How does plastic get into water?

  • These microscopic fibers originate in everyday activities such as abrasion of clothes, upholstery, and carpets. About 60 per cent of all our clothes are made from polyester, a form of plastic derived from fossil fuel. Another kind of plastic, styrene butadiene is released from vehicular tyres, which lands into sewers and water bodies.

How harmful is it?

  • Micro plastics can migrate through the intestinal wall and travel to lymph nodes and other bodily organs, shows the Orb report. Micro plastics have also been shown to absorb toxic chemicals linked to cancer and other illnesses, and then release them when consumed by fish and mammals. So if plastic fibers are in your water, experts say they’re surely in your food.

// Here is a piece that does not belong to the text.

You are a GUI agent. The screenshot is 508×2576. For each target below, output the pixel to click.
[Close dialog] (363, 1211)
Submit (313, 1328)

Why do we need to act now?

  • If current pollution rates continue, there will be more plastic in the sea than fish by 2050, said the United Nations Environment Programme (UNEP).
  • Nearly eight million tonnes of plastic – bottles, packaging and other waste – are dumped into the ocean every year. This plastic waste is then killing marine life and entering the human food chain.
  • According to the UN Environment Programme, the global production of plastics has reached at over 300 million tonnes a year.
  • Micro plastics (particles of less than 5 mm) such as those used in scrubbers and cosmetics, ingested by marine animals can cause accumulation of certain chemicals and result in physiological impacts. Micro plastics can impair reproduction and development and alter how species function.
  • Like greenhouse gases, plastic is also not constrained by national boundaries, because it migrates via water and air currents and settles in benthic sediments.
  • Majority of ocean’s area is beyond national jurisdictions which resulted into “garbage patches” in oceanic gyres by the accumulation of plastic waste from different nations.
  • The health impact of the presence of polypropylene, polyethylene terephthalate and other chemicals in drinking water, food and even inhaled air may not yet be clear, but indisputably these are contaminants.

Way Forward:

Unlike POPs (Persistent Organic Pollutants) or chlorofluorocarbons (CFCs), Plastic pollution has received little attention in terms of international agreements. No single solution will stop marine plastic pollution.  Hence an internationally agreed and a legally binding instrument are required. As the European Union’s vision 2030 document on creating a circular plastic economy explains, the answer lies in changing the very nature of plastics, from cheap and disposable to durable, reusable and fully recyclable.Marine plastic pollution is a “planetary crisis,” and we should hope for a “Paris-style” global treaty aimed at tackling it.